Abstract analysis, Proc. 14th Winter Sch., Srní/Czech. 1986, Suppl. Rend. Circ. Mat. Palermo, II. Ser. 14, 411-417 (1987).
[For the entire collection see Zbl 0627.00012.]
The author surveys some properties (boundedness, continuity etc.) of the nonlinear superposition operator \(Fx(s)=f(s,x(s))\) in Musielak-Orlicz spaces which generalize the classical Orlicz spaces [see e.g. M. A. Krasnosel’skij, Ya. B. Rutitskij, “Convex functions and Orlicz spaces”, Fizmatgiz Moscow (1958; Zbl 0084.101)] and are examples of so- called modular spaces [see e.g. J. Musielak, “Orlicz spaces and modular spaces”, Lect. Notes Math. 1034 (1983; Zbl 0557.46020)]. Details may be found in two previous papers of the same author [Ann.

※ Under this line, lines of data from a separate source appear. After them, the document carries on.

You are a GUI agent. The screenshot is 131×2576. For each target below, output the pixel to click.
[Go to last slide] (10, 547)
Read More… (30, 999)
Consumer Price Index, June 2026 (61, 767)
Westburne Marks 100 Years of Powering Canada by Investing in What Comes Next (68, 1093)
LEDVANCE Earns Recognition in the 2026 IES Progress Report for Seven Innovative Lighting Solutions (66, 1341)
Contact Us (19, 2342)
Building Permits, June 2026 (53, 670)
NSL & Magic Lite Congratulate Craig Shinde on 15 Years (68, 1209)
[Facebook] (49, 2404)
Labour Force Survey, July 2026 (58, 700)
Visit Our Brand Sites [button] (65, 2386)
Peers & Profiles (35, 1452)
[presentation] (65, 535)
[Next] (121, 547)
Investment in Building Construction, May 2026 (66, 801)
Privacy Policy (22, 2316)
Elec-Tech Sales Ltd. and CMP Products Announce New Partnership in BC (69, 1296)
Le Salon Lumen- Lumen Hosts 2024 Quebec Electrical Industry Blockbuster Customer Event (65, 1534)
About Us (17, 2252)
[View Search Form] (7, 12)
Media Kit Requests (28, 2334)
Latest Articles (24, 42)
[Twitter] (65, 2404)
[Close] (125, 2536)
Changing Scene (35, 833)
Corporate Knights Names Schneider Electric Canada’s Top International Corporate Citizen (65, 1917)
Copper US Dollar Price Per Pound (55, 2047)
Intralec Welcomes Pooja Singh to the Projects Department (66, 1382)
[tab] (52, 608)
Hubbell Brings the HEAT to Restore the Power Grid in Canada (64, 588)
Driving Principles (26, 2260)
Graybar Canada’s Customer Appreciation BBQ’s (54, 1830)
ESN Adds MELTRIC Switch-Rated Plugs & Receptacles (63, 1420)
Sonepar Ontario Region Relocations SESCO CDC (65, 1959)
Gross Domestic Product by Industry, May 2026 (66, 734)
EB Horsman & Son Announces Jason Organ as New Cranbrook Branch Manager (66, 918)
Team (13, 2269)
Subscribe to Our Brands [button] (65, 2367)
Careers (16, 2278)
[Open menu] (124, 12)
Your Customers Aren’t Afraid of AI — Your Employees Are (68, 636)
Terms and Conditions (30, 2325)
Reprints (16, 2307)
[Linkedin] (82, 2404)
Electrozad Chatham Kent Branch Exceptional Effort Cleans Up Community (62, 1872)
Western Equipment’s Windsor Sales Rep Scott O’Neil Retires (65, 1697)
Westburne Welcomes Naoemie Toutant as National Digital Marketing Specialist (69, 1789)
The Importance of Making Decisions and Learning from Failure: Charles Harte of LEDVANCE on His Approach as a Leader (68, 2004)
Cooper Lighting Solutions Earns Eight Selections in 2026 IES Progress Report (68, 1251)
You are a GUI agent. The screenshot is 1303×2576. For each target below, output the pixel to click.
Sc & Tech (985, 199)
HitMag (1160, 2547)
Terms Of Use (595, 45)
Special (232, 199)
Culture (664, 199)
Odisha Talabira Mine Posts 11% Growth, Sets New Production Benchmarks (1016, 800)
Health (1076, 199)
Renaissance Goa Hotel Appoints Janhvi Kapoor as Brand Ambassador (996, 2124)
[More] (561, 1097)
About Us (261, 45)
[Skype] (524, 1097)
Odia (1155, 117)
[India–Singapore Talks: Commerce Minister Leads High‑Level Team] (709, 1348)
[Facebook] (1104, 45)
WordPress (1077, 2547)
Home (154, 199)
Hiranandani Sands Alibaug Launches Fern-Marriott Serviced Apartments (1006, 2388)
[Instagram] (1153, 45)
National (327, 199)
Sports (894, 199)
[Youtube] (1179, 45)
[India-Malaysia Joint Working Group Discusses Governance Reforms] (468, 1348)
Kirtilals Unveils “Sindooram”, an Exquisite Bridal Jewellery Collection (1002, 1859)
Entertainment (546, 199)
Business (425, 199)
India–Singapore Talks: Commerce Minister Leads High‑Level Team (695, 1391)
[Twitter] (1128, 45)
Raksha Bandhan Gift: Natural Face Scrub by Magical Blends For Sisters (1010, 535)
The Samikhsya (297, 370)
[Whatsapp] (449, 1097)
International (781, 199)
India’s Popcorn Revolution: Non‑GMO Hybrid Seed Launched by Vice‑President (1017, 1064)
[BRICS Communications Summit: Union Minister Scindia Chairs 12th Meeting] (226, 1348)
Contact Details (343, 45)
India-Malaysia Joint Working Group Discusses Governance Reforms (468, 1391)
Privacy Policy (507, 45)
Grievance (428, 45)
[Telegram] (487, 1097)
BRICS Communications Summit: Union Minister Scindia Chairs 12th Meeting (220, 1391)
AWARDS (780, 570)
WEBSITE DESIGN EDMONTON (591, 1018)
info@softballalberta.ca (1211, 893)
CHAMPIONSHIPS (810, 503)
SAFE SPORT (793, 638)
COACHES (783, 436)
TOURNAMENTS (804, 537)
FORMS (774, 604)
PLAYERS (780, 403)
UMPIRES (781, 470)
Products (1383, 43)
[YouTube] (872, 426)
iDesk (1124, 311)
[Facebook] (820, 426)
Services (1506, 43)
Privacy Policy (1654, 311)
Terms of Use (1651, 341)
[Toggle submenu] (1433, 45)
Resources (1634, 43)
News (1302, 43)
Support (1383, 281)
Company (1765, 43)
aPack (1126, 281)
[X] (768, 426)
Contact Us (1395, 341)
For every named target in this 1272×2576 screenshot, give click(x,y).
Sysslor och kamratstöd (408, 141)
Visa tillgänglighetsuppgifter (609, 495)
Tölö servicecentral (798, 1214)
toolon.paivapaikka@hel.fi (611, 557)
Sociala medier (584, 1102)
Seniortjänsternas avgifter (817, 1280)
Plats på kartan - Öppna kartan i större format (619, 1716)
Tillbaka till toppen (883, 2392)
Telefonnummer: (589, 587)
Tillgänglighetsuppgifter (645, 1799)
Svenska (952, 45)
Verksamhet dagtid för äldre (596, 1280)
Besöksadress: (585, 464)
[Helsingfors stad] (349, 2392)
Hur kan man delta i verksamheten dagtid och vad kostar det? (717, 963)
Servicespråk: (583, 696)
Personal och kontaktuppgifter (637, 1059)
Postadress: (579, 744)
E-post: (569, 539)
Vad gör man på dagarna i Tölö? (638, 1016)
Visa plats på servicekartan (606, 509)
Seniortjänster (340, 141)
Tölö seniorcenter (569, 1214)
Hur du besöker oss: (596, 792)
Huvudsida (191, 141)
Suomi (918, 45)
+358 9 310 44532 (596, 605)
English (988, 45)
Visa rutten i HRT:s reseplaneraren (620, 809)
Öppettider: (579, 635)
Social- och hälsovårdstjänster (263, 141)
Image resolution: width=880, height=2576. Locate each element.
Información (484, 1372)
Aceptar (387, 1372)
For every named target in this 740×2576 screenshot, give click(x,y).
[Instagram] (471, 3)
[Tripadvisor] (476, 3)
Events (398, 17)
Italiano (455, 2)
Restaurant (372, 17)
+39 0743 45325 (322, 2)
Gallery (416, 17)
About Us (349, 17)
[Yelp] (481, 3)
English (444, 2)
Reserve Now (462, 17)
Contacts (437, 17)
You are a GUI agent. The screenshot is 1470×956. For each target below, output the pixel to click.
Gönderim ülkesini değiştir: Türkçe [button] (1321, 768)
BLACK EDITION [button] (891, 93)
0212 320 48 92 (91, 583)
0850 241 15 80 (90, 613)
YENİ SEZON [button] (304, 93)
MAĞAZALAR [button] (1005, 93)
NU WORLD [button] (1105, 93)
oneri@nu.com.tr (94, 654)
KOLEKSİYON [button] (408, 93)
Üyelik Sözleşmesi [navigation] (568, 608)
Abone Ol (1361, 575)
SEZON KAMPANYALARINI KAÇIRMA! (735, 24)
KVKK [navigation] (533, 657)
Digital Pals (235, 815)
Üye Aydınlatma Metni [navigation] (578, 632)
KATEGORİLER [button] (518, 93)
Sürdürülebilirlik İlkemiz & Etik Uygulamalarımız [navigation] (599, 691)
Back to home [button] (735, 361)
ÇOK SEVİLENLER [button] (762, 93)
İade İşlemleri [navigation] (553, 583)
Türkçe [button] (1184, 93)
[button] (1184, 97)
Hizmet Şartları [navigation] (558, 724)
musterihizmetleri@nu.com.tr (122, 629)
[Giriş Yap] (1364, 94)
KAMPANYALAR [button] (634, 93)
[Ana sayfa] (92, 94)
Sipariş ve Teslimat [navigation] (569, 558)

Soc. Math. Pol., Ser. I, Commentat. Math. 25, 321-337 (1985; Zbl 0608.47068), and Bull. Acad. Polon. Sci. Sér. Math. 33, 531-540 (1985; Zbl 0587.46027)]. An application to Hammerstein integral equations is discussed in the last section.
Reviewer: J.Appell

MSC:

47J05 Equations involving nonlinear operators (general)
46E30 Spaces of measurable functions (\(L^p\)-spaces, Orlicz spaces, Köthe function spaces, Lorentz spaces, rearrangement invariant spaces, ideal spaces, etc.)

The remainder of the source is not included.